··· DOCUMENT EXTRACT ···
Recently, I had the opportunity to come on board a complex enterprise application project for one of Canada’s biggest financial and insurance firms. I was brought in as a consultant half way through one of their new significant enterprise application development projects. The project was struggling and had significant problems that needed to be overcome. This article will describe how driving change allowed the paradigm to change to get our enterprise software moving in the right direction, enable accurate data-driven decisions, significantly reduce technical debt and regression, and provide confidence to business owners that we are proceeding in the right direction.
I was part of a team of external consultants (like me), developers, business analysts, architects, domain experts, business owners, testers, managers, both onshore and offshore plus external vendors which included one of the largest software companies in the world, and one of the largest offshore contracting companies based in India, who had provided over 50 people of it’s own to work on the project. Suffice to say, we had a very large project team working in multiple locations around the world.
There were some very significant problems that were inherent to the application that needed to be worked through. I worked with the teams and introduced a set of initiatives that significantly helped reduce our technical debt, regression rates, improve design, and create stable software. I took on other responsibilities as well, including ensuring non-functional requirements such as performance were met signed off by the business owners in which we were able to achieve, but that is out of the scope of this article. Here, I want to discuss how we went from a system riddled with bugs, technical debt, and seemingly unending regression, to a stable and production ready application.
I initially started by reviewing the entire application. I reviewed the backlog of outstanding issues, the entire code base both manually and with automated tools. I reviewed the existing architecture, and I looked for deviations between the intended architecture and the actual implementation; I documented any problem areas I saw and opportunities for improvement. We looked at the data and were able to target the areas which needed the most care. Because the application was still under initial development, we needed to carefully manage this new development while refactoring problem areas in tandem. New development took precedent, so we made sure that the refactoring that was done was on our biggest problem areas.
In addition to leading multiple team areas, I worked directly with all team members on implementation, best practices, pair programming, and code reviews. I always liked code reviews as they allow entire teams to review code, come up with better approaches, and help resolve problems. It helped re-enforce developers working together, team building, and to collaborate on innovative solutions to tough challenges. Often, the code reviews would just take the form of a pair-programming session, so we had several people who could be located in the same building or on other sides of the world, looking at the same code, working together to solve the problem, while other team members observe and provide input as necessary.
We Didn’t Have What We Needed
In a well functioning DevOps environment, refactoring should be second nature, and bad code should get replaced with good code over time. However, larger refactoring exercises, rewrites, and re-structuring large areas of applications, is often a tougher pill to swallow with inconsistent results. Often, developers, and technical people, look at large areas of an application that appear to be sloppy or bad and recommend a large refactoring or a re-write. Sometimes it’s justifiable, and sometimes it’s not – either way, sometimes it’s done regardless even though it shouldn’t be. In order to really justify any of the work we do, we (and I), really needed to understand the value (and ROI) of what we are planning to do. I helped to instil this idea within my team to ensure that the team had this same collective understanding. I certainly didn’t want to promote waste or any other action by the team that couldn’t successfully be measured. Questions I asked myself were “What does that data tell us about where our biggest problem areas are?”. “What are our QA testers telling us? Which areas are we seeing the most regression?”. Unfortunately, the data that we had didn’t fully answer these questions. So, without the data, any large re-write or refactoring exercises might improve the code, might end up being of neutral benefit, or could introduce significant new risk.
··· PROVIDED DATA ···
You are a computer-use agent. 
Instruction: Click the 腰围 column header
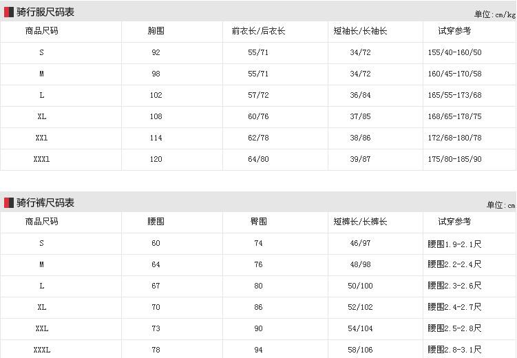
···
> _REQUIREMENTS_
A. Answer these questions using the article about the enterprise application project:
(i) How many of its own people did the offshore contracting company based in India provide?
(ii) What took precedence over refactoring while the application was still under initial development?
(iii) What form did the code reviews often take?
B. In the article about the enterprise application project, reproduce everything from "There were some" down to "production ready application.".
C. Write the next part of the article about turning around the enterprise application project, picking up after its last sentence.

> _TASK-BY-TASK OUTPUTS_
A.
(i) Over 50 people.
(ii) New development.
(iii) A pair-programming session.

B.
There were some very significant problems that were inherent to the application that needed to be worked through. I worked with the teams and introduced a set of initiatives that significantly helped reduce our technical debt, regression rates, improve design, and create stable software. I took on other responsibilities as well, including ensuring non-functional requirements such as performance were met signed off by the business owners in which we were able to achieve, but that is out of the scope of this article. Here, I want to discuss how we went from a system riddled with bugs, technical debt, and seemingly unending regression, to a stable and production ready application.

C.
Throughout the process of working with multiple projects, offshore and onshore teams, directors, business owners, analysts, development team members and more, I focused on teamwork and accountability, and helping ensure the teams I was involved with were working together and functioning as a team. I introduced agile practices like pair programming and retrospectives, architectural reviews, design enhancements, and solving business problems using technology and code.
We needed more though. When dealing with millions of lines of computer code spanning multiple domains, applications, service architectures, and systems, we really had a lot of work to do before we could bring the application to market, and the business owners needed to understand our progress. From their perspective, our application had been historically very unstable, late, and we were nowhere close to bringing it to market.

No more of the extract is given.